In the 2019 PEW survey concluded that only 31% of Catholics believed in the real presence, but O’Malley argued that the questions were likely confusing to participants.
As a result, CARA’s survey questions “are a bit clunkier than what you find in the Pew Survey, but such clunkiness is the way to avoid imprecision,” O’Malley wrote. “And we wanted people to be able to express in their own words what they believed about the Eucharist.”
However, one’s ability to articulate the belief should not necessarily determine their religious commitment, O’Malley noted.
He wrote,
One should be careful in too closely eliding religious commitment and the capacity for theological articulation. For example, many in our parishes profess on a weekly basis that the Son is consubstantial with the Father. This doctrine has Trinitarian and Christological implications. The Son is the very same God as the Father, and therefore when Jesus Christ cries out in agony in the garden, it is God’s very solidarity made present to us.
O’Malley continued,
Imagine, though, that a survey was given at your average parish for which the goal was to assess whether the Son is consubstantial with the Father. I suspect that many Catholics might even say that they personally believed in something other than what the Church teaches on this particular doctrine. This is not because they are religiously uncommitted. It is because the teaching is difficult.

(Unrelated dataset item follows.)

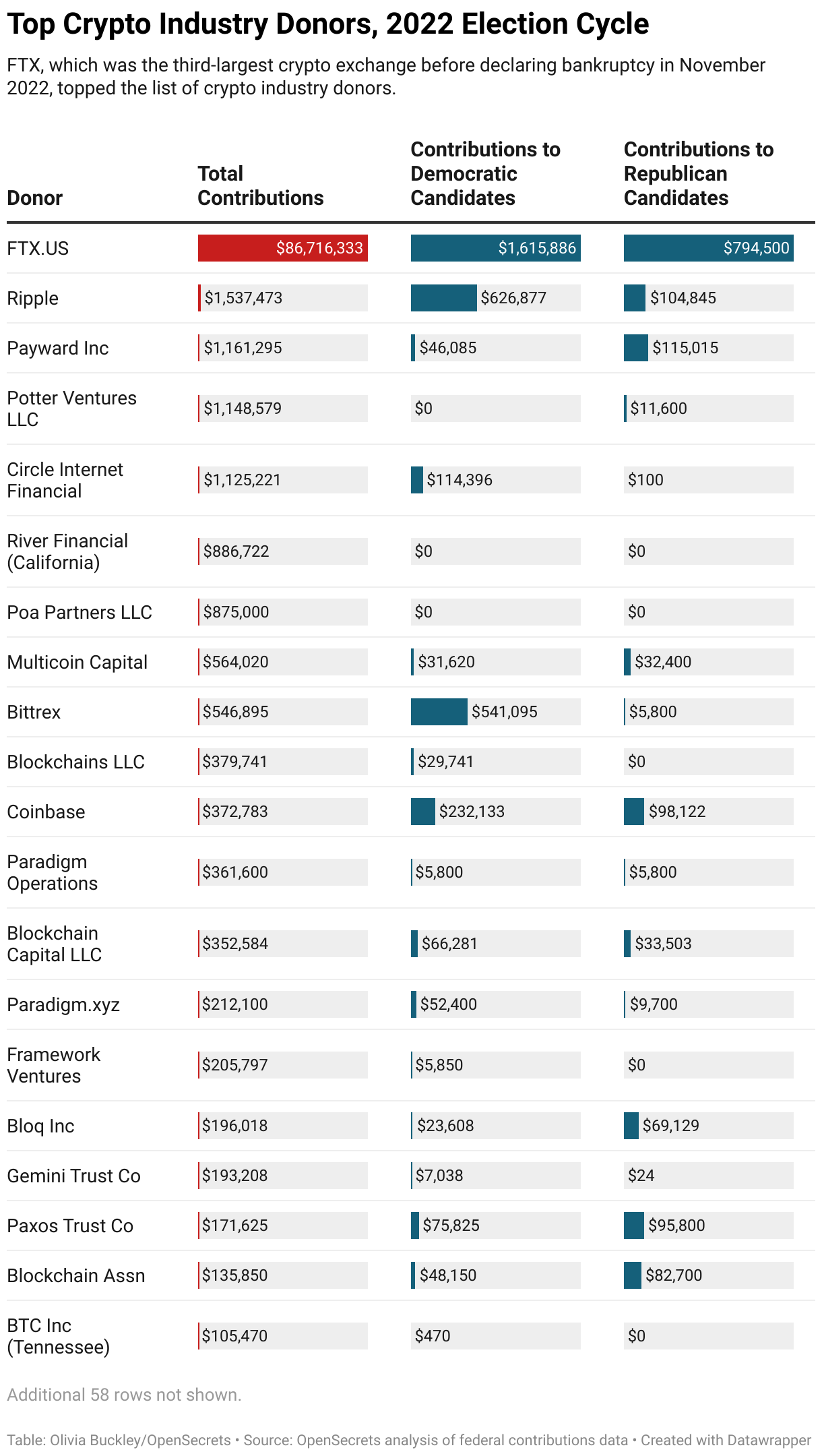Click the red FTX.US total contributions bar
Screen dimensions: 822x1456
click(x=282, y=248)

“Yet, these very same persons might in fact have a personal devotion to Jesus Christ that expressed the doctrine, even if they could not articulate it in the words that were offered on a survey,” O’Malley wrote. He added that the open-ended writing questions in the CARA survey had this rationale: “Catholics often know more than they can say or articulate. And the language of the heart can reveal belief where a survey question cannot.”
Although the CARA survey results are encouraging, O’Malley added that Eucharistic revival efforts should continue on: “After all, as the Second Vatican Council retrieved from both the patristic and medieval Church, the Eucharist is no mere ritual exercise. Rather, in celebrating the Eucharist, the deepest identity of the Church is made manifest.”